Diese Befürchtungen in Bezug auf EMF haben kürzlich eine Studie von Sintef mit Sitz in Norwegen provoziert, in der solche Vorstellungen, wonach sie unverhältnismäßig sind, schnell zurückgewiesen wurden. Die Tests konzentrierten sich auf sieben Modelle von Elektroautos, ein Auto mit Wasserstoffantrieb, zwei Benzinautos und ein Dieselauto. Sie wurden sowohl unter Laborbedingungen als auch während Straßentests durchgeführt. Die Untersuchung ergab, dass die höchste EMF-Exposition beim Starten des Fahrzeugs vom Boden und auch an einem Punkt nahe dem Ort der Batterie auftrat. In allen Tests lagen die Ergebnisse unter 20 Prozent des von der Internationalen Kommission für den Schutz vor nichtionisierender Strahlung (ICNIRP) empfohlenen Werts.

Es ist auch zu beachten, dass EV-Modelle viele der Standard-Sicherheitsmerkmale herkömmlicher Fahrzeuge aufweisen, wie ABS-Bremsen, elektronische Stabilitätskontrolle, Vorspannung von Sicherheitsgurten und Airbags. Ein weiteres gemeinsames Merkmal von Elektrofahrzeugen ist der Geräuschgenerator, der in Abwesenheit eines lauten, konventionell betriebenen Motors Geräusche erzeugt, um Fußgänger zu warnen, wenn sich ein Elektrofahrzeug nähert.

Schließlich besteht die Angst vor „Batteriebränden“, die sich auf Lithium-Ionen-Batterien konzentrieren. Diese Art von Berichten tauchte vor einigen Jahren auf, als einige Lithium-Ionen-Batterien in Laptops und Mobiltelefonen in Brand gerieten. Das potenzielle Risiko betrifft hier die hohe Energiedichte der Batterie, da auf relativ kleinem Raum eine große Energiemenge enthalten ist. Dies birgt wiederum die Gefahr einer Überhitzung.

Die gute Nachricht ist jedoch, dass die Hersteller von Elektrofahrzeugen dies kompensiert haben, indem sie Autos mit allen Arten von vorbeugenden Technologien vollgestopft haben, wie z. B. den zuvor erwähnten Sicherungen und Leistungsschaltern, die die Batterie abklemmen können, wenn am Auto angebrachte Sensoren eine Kollision erkennen Ort.

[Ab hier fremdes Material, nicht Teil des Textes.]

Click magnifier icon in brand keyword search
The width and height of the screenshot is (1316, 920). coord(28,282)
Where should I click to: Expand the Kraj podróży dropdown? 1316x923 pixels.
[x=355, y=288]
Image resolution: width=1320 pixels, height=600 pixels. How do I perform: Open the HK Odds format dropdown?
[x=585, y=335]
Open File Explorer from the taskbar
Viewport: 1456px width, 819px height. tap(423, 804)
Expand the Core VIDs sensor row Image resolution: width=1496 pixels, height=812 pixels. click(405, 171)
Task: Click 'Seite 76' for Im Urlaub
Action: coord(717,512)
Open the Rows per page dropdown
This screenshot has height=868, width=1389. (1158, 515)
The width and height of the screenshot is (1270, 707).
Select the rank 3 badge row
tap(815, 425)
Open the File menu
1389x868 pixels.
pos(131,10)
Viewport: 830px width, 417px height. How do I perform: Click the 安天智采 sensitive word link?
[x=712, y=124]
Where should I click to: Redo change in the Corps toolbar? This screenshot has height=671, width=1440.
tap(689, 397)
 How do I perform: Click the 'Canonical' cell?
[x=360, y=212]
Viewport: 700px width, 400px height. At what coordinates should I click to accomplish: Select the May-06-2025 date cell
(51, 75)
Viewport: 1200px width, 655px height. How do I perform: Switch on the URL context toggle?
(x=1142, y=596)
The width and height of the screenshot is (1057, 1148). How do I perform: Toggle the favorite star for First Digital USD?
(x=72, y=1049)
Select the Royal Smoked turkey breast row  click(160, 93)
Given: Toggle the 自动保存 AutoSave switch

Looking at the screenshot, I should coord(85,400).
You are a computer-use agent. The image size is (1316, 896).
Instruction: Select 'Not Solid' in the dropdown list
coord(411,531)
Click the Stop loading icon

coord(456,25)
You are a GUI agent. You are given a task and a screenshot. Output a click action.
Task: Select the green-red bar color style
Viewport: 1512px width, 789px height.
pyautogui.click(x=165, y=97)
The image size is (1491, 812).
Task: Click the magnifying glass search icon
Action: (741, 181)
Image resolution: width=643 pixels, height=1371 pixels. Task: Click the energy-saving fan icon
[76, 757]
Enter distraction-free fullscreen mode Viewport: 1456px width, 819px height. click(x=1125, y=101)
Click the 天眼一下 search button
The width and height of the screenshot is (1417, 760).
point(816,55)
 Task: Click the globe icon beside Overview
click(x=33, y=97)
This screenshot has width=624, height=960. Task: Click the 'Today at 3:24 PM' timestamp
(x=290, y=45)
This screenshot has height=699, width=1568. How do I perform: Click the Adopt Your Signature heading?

Weitere Maßnahmen sind Kühlmittelsysteme wie das von Tesla in seinem Akkupack verwendete kühlergekühlte Kühlmittel. Dies hält die Temperatur bei laufendem Fahrzeug so niedrig wie möglich. Andere Hersteller wie Nissan in seinem beliebten LEAF-Modell verwenden ein Luftkühlsystem. Eine andere Taktik besteht darin, den Akku in der Mitte des Fahrzeugs zu platzieren, unter der Unterseite des Fahrgestells und von den Knautschzonen vorne und hinten entfernt.

All das macht Elektrofahrzeuge in der Tat sehr sicher und sicherlich viel sicherer als eine herkömmliche Blechdose mit einer Ladung Benzin.